History was made on Sunday Night Football, but likely not the kind Cleveland Browns fans were hoping for. With 9:45 left in the fourth quarter and trailing 17-13, the Browns advanced to the Rams’ 41-yard line. A first-down run by Nick Chubb and two subsequent passes by Baker Mayfield netted Cleveland a single yard, and head coach Freddie Kitchens was faced with a difficult fourth-and-9 decision. In response, he dialed up a play call that is unprecedented in recorded NFL history: a draw.
A draw play is designed to make the defense believe that a pass is coming, but instead results in a delayed handoff to the running back. The version the Browns ran gained just 2 yards, so Cleveland turned the ball over on downs. To be fair to Kitchens, it was a bold call in adverse circumstances. The analytically inclined are sometimes guilty of screaming at the TV for teams to be aggressive on fourth down and then — if the play is unsuccessful — immediately turning around and loudly complaining about the play call. But even given the results-oriented bias of the NFL fanbase, a draw play on fourth down and long is still a very rare and deeply contrarian move.
Since 2006 — the first year ESPN began tracking play types — teams have dialed up a draw just 26 times on fourth down, including the Browns’ failed attempt. In that same period, no team outside of Cleveland has called a draw on fourth down with more than 7 yards to go. Among this small sample, just one draw has successfully converted to a new set of downs with more than 3 yards to go — and the quarterback responsible was noted gridiron sorcerer Ryan Fitzpatrick back when he was starting for the Buffalo Bills in 2011.
Still, faulting Kitchens for calling a draw just because few have been called historically from that distance might be unfair. Draws work more often than not when they are called on fourth and short, for instance.1 And the conversion rate on a slightly more recent sample of plays — there have been 16 since 2009, the year our dataset begins — is a robust 62.5 percent, so the play can work in the right situations. Meanwhile, the success rate for all fourth-down plays with exactly 9 yards to go — the same distance Kitchens was faced with — is an anemic 35.4 percent. It’s hard to blame a specific play type when the odds against success are stacked so high.
This made us wonder if there were play types that have historically been successful in fourth-and-long situations. Historical charting is somewhat limited in the NFL, but we found five other play types we could compare to the draw across the period spanning from 2009 to 2019. Sample sizes are notoriously small for fourth- and- long plays due to the NFL’s aversion to aggressive play calling, but among the play types for which we have data, play-action is the most common.

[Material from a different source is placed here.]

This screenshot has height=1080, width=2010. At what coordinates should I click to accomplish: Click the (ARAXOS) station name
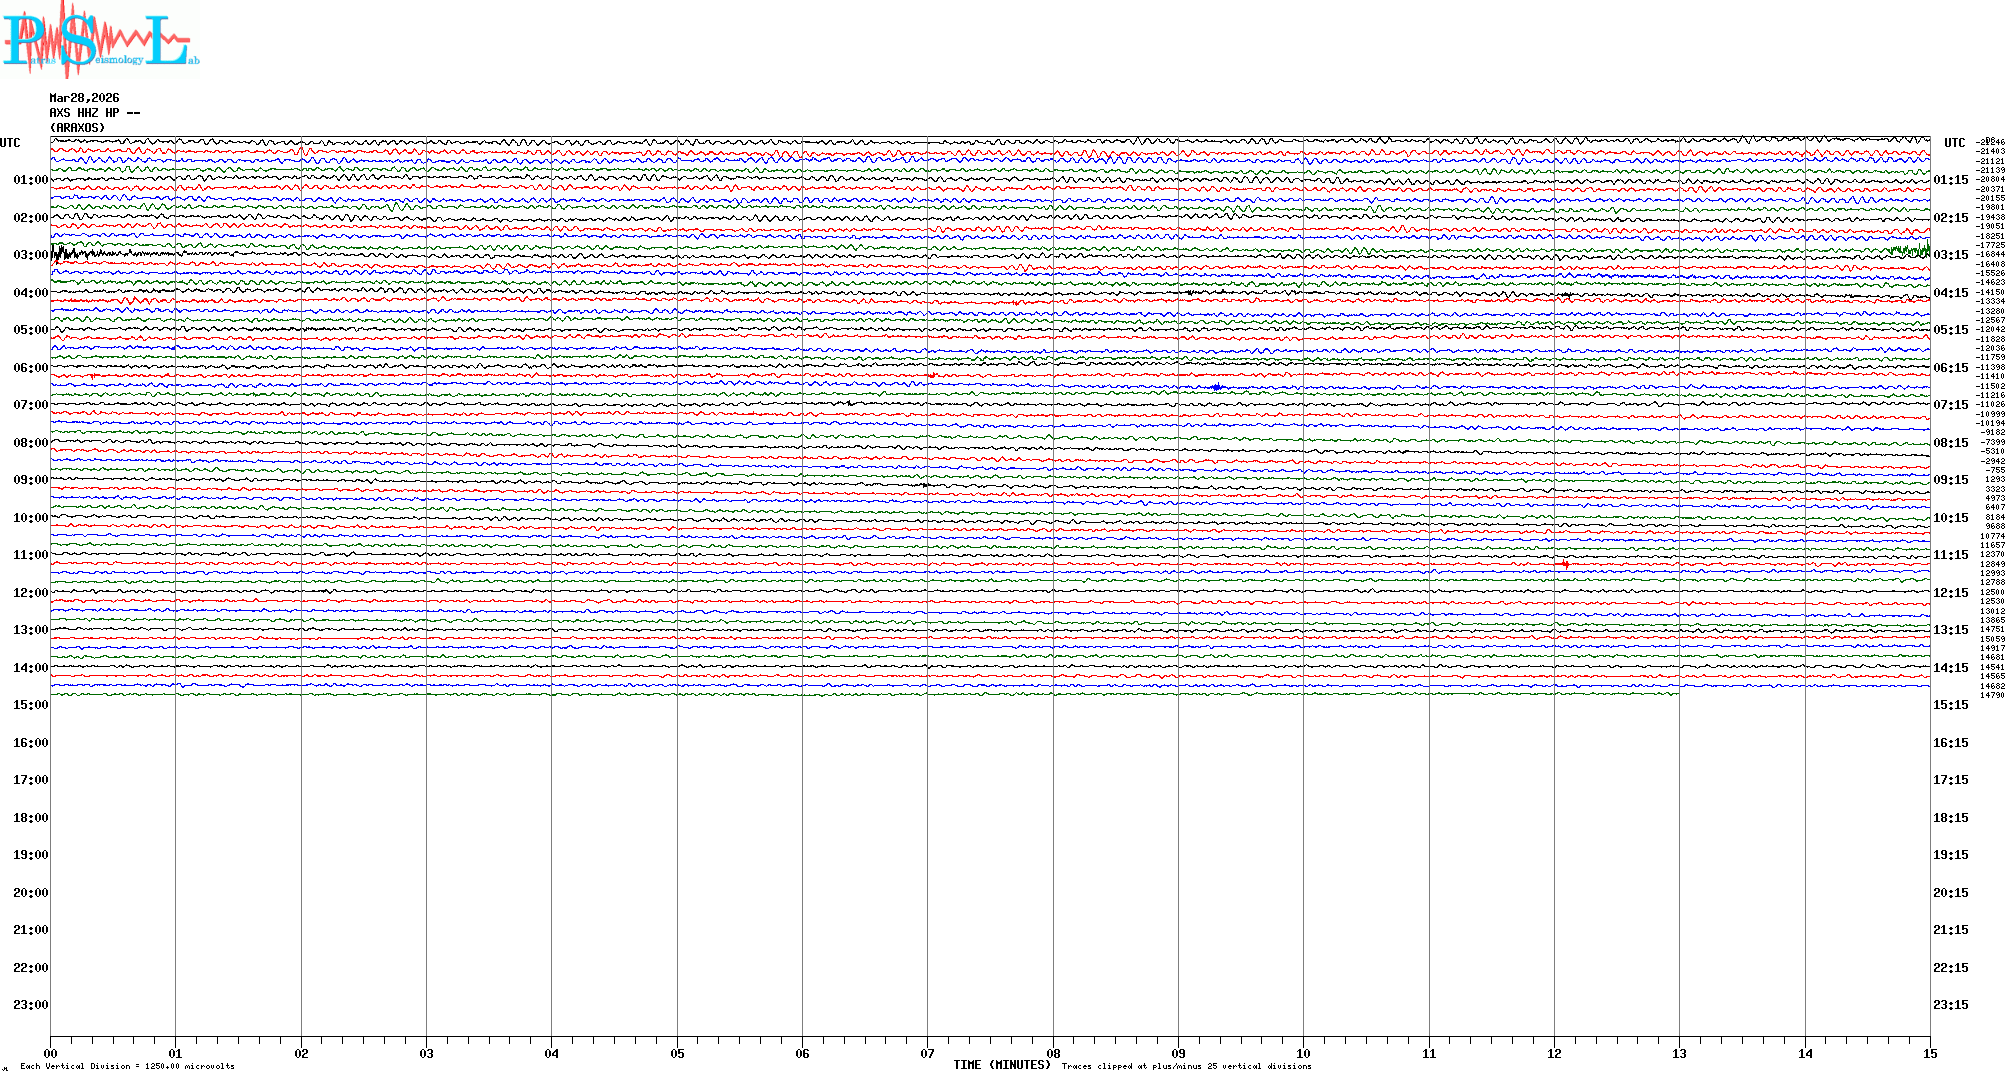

There simply isn’t a lot of evidence to guide decision making in these situations. But if we look at the relative frequency of each type of play call and break each out by success or failure, there is a play type that historically has seen reasonable success on fourth and 5 or more: the screen pass.
Screen passes are short passes to a receiver that start off looking like deeper passes or runs. Linemen — usually the center and two guards — begin the play blocking as normal but will release their defenders in an attempt to get them to overcommit to rushing the quarterback. A well-executed screen usually requires the QB to wait until the opposing linemen are almost on him before he tosses the ball to the receiver. Ideally, the scrum of suddenly free offensive linemen then begin to rumble downfield in search of a smaller linebacker or defensive back to block into the turf.
Acknowledging the fact that we have limited charting of play types, the screen is the only play type that has been successful the majority of the time on fourth down and between 5 and 9 yards to go. The sample size is admittedly tiny — just 10 plays — so any notion of statistical significance goes right out the window, but teams were able to successfully convert a first down on six of the 10 attempts, good for 20 percentage points over league average for the given down and distance.
Perhaps the deception afforded by convincing the defense that a long pass is coming improves the play’s outcome. It’s interesting to note that of the play types under consideration, the screen is the worst performing on fourth and short — and on fourth-down plays overall.
Screen passes aren’t all that successful on fourth down
Fourth-down conversion rates by selected play type, 2009-19 regular seasons
|Play TYPE||NO. OF plays||4th down conversion %|
For screens to succeed, the offense needs defenders to respect the pass and try to sack the QB so space can develop for the receiver to operate. On fourth and short, considerations of containing the pass likely take a back seat to stopping the run. The numbers seem to bear this out. When all distances on fourth down are considered, the screen is the worst-performing play on average.
Kitchens and the Browns might have given themselves a better shot at extending their drive had they chosen another play type on Sunday. A screen might have led to a better pay-off for their aggressive play call. Then again, given the dearth of data we have to work with, perhaps it’s just noise.